From the Women’s Association Office and the Grammar Shop we farewell both Mrs Jenny Booth and Mrs Kim Rossleigh after many years of service to the School. From our Science department we farewell Mrs Terry Kelso after nineteen years and Dr Andrew Haines following his twenty-five years at Grammar (including his time as the Director of Science); we wish them both the best in their respective retirements. That said, Dr Haines would appear to be following in the laudable recent tradition of Science masters at College Street who formally retire only to begin a new career at Grammar moments later as one of our important roster of substitute teachers. So, Andrew, in the spirit of Tania, Gregg, Malcolm, Mark and the rest, we look forward to seeing you at the end of January. Finally, we part company with the inimitable and irreplaceable Mr Bill Raeside who has also completed almost a quarter of a century at Grammar. For most of this time he has been our long-standing Director of Technical Services, a title which represents just a small part of what he has contributed to the life and running of the School for so many years. Bill has been such an essential presence for so long at the School that we aren’t quite sure what life will look like without him.

I would also like to pay tribute to the fundamental work done by the Trustees of Sydney Grammar School. Their support of the School, their dedication to all that Grammar stands for, and their wise governance through the challenges of recent years has been of such immense support for me as Headmaster. Further, I cannot emphasise enough my thanks for the support and guidance of our Chairman of Trustees, Emeritus Professor Richard Henry. Richard and I have seen quite a bit together, and his willingness to be side by side in the trenches when needed will not be forgotten.

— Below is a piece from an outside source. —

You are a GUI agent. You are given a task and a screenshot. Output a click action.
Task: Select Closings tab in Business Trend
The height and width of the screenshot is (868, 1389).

It is also essential to acknowledge the dedication, skill and professionalism of our staff without whom the many and variously inspirational environments across the School would not exist as they do. I know our boys in their individual ways genuinely appreciate what the staff do with and for them on a daily basis. The vital contribution of our staff to the life of the School and the richness of a Grammar education, as well as their academic calibre, is integral to the positive atmosphere that exists here.

Our Prefects of 2023 have once again been such a support to me and to the School community. Their work was more or less faultless throughout the year, and their role in energising the School through their community and charitable endeavours has contributed enormously to the spirit of the School. The leadership of Senior Prefect Jeffrey Chen and the efforts of his fellow Prefects would without doubt have met the studied approval of AB Weigall. I’m grateful to Jeffrey for his calm demeanour, his loyalty to the School and his dedication to the best of Grammar. He and his Prefects have maintained a standard for the Prefect bodies of the future at Grammar, a standard that the current Prefects are already seeking to match under the leadership of 2024’s Senior Prefect Nirav Keshava.

2023 at College Street has been an excitingly vibrant year. While that sentence might seem at first glance the stuff of headmasterly cliché, one should not forget that 2022 commenced with very high rates of the pandemic virus and serious limitations imposed on schools. By contrast, a liberated spirit seems to have animated the life of the School during 2023, with a heady profusion of events throughout our calendar, ranging from our concerts, parental gatherings, Old Sydneian reunions, and much more. I think it is fair to note that our Director of Community, Ms Sharon Ditmarsch, has been more than a little busy.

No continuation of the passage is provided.